Indeed? It cannot be reasonably argued to the contrary that Harry Reid, more than any of his predecessors in my lifetime (I’m 62) did more to destroy minority rights in the Senate by limiting amendments, debate, and then finally using the nuclear option on federal judgeships and cabinet appointees.
I think it unfair to blame McConnell and the GOP because he / they wouldn’t just roll over and take it.
I’ve always found this “obstructionist” label to be an interesting charge, particularly now that Schumer has doubled down on “obstructionism” to an extent that McConnell never even conceived of.
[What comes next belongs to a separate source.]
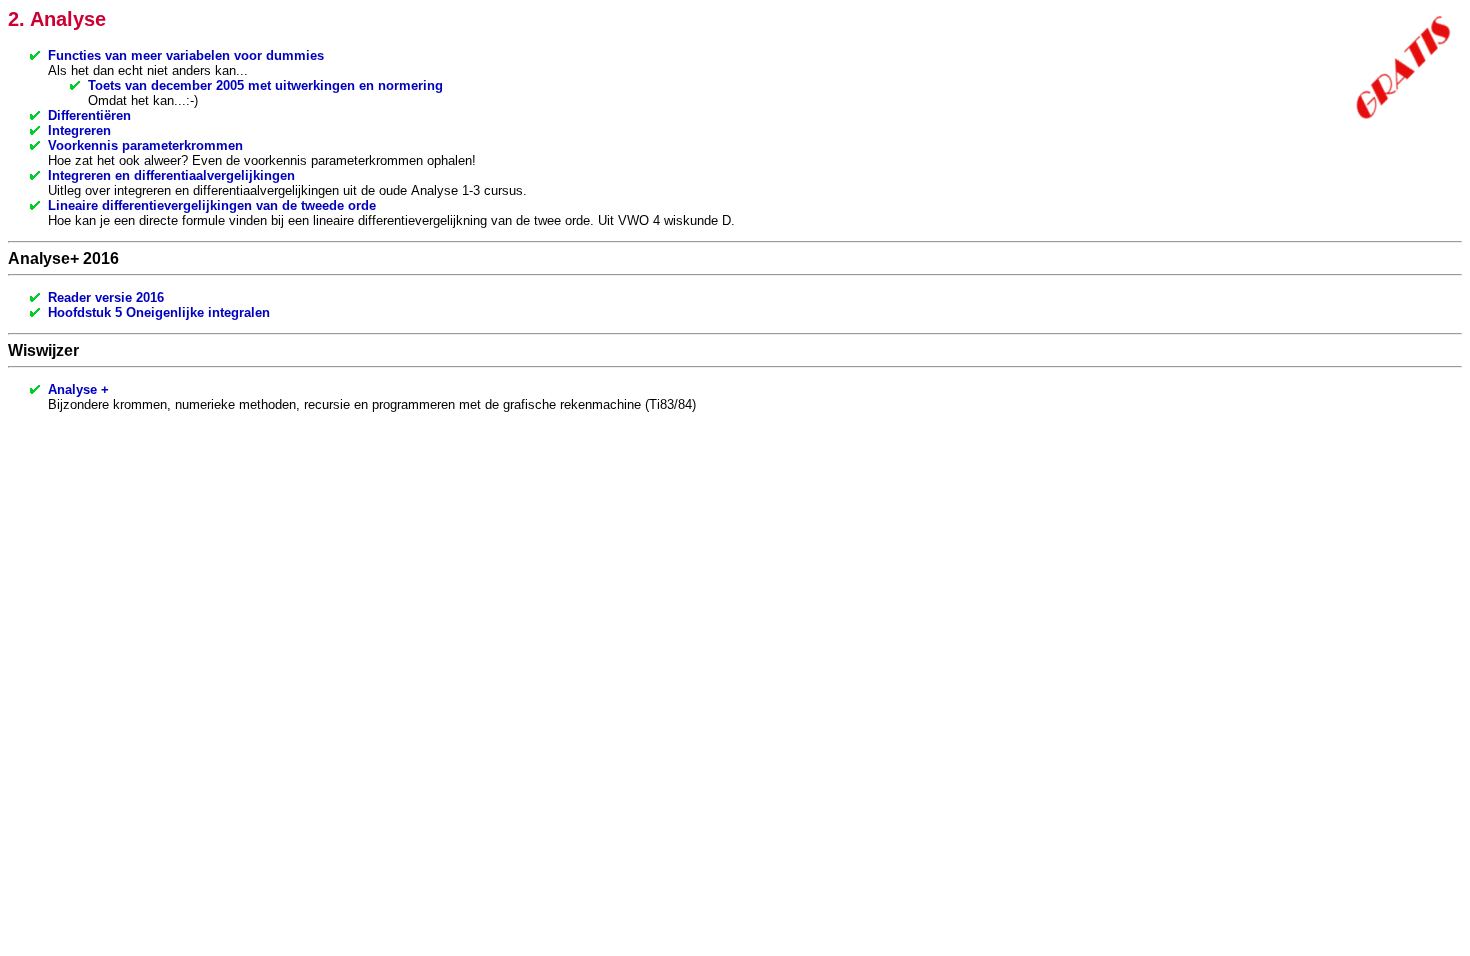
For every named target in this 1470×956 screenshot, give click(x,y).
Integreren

It completely ignores the role Harry Reid played in forcing the GOP into that defensive posture, and seems to demand, in order to AVOID the obstructionist label, that the GOP support ideological items (such as higher taxation) that the have consistently opposed for decades.
And funny enough now we see that the party of no doesn’t know how to govern.
Define “how to govern.” :-)
I’d argue that the last time we’ve seen “true governance” was the major bipartisan legislation passed pre-war by Bush, and before that, by Clinton. We haven’t seen a president reach out and forge a serious consensus since. Even the Obama/Boehner budgetary compromise was unusual in that it was individual to individual, and then relied on whipping the congresscritters along, rather than being a true legislative process.
Further, there have been worse starts to presidencies in the past. Far more political capital was invested in Hilarycare than the AHCA, and that failure came at tremendous political cost.
I think your conclusion is wrong. I don’t think the Democrats expected that at all.
I can only go off memory, because any attempt to Google anything about the ACA today just brings up page after page regarding the recent health care debate, and I’m lazy. :-)
My recollection is of at least one or more Dem congresscritters predicting that the ACA would prove so popular that needed reforms would quickly follow on a bipartisan basis.
Your point, of course, is more along the lines of what happened. If major legislation is not bipartisan……..don’t expect cooperation later down the line. Lesson learned.